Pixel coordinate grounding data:
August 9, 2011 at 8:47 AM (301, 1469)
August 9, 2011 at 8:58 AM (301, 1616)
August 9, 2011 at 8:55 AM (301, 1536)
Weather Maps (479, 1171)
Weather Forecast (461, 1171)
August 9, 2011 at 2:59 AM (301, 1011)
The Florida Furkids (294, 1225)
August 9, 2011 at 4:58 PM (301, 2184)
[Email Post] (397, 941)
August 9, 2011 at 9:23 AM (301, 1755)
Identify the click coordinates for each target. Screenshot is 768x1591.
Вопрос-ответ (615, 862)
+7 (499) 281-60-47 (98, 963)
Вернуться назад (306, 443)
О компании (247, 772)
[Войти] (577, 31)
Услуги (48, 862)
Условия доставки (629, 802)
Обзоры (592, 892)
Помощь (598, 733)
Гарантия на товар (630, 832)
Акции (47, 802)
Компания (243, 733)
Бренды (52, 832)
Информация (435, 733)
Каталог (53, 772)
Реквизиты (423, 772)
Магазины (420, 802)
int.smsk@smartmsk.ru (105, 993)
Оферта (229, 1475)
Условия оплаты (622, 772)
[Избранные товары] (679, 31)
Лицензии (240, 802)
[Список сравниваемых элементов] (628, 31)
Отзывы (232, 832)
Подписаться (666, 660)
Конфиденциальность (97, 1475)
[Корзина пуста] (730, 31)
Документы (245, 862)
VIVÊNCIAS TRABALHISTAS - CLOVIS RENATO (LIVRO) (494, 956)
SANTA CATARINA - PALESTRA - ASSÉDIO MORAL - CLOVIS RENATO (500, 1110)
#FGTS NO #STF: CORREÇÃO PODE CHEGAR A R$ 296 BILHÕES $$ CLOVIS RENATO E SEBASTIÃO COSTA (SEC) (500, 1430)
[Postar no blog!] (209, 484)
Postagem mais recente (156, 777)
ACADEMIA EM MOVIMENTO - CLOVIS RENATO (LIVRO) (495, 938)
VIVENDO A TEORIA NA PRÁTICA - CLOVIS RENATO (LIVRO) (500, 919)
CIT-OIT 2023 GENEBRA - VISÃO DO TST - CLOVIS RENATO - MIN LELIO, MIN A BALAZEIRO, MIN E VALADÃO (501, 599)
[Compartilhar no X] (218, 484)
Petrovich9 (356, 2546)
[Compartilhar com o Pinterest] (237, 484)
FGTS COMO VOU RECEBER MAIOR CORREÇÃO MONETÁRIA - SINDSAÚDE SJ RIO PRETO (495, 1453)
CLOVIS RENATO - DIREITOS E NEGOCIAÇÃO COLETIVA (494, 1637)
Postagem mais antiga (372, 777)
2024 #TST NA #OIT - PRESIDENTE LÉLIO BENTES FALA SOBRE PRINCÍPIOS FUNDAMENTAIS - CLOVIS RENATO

» **Exercise details**: From the records above, reproduce exactly the lines from the one with "Реквизиты (423, 772)" to the one with "[Postar no blog!] (209, 484)", both included, and no others.

» **Exercise solution**:
Реквизиты (423, 772)
Магазины (420, 802)
int.smsk@smartmsk.ru (105, 993)
Оферта (229, 1475)
Условия оплаты (622, 772)
[Избранные товары] (679, 31)
Лицензии (240, 802)
[Список сравниваемых элементов] (628, 31)
Отзывы (232, 832)
Подписаться (666, 660)
Конфиденциальность (97, 1475)
[Корзина пуста] (730, 31)
Документы (245, 862)
VIVÊNCIAS TRABALHISTAS - CLOVIS RENATO (LIVRO) (494, 956)
SANTA CATARINA - PALESTRA - ASSÉDIO MORAL - CLOVIS RENATO (500, 1110)
#FGTS NO #STF: CORREÇÃO PODE CHEGAR A R$ 296 BILHÕES $$ CLOVIS RENATO E SEBASTIÃO COSTA (SEC) (500, 1430)
[Postar no blog!] (209, 484)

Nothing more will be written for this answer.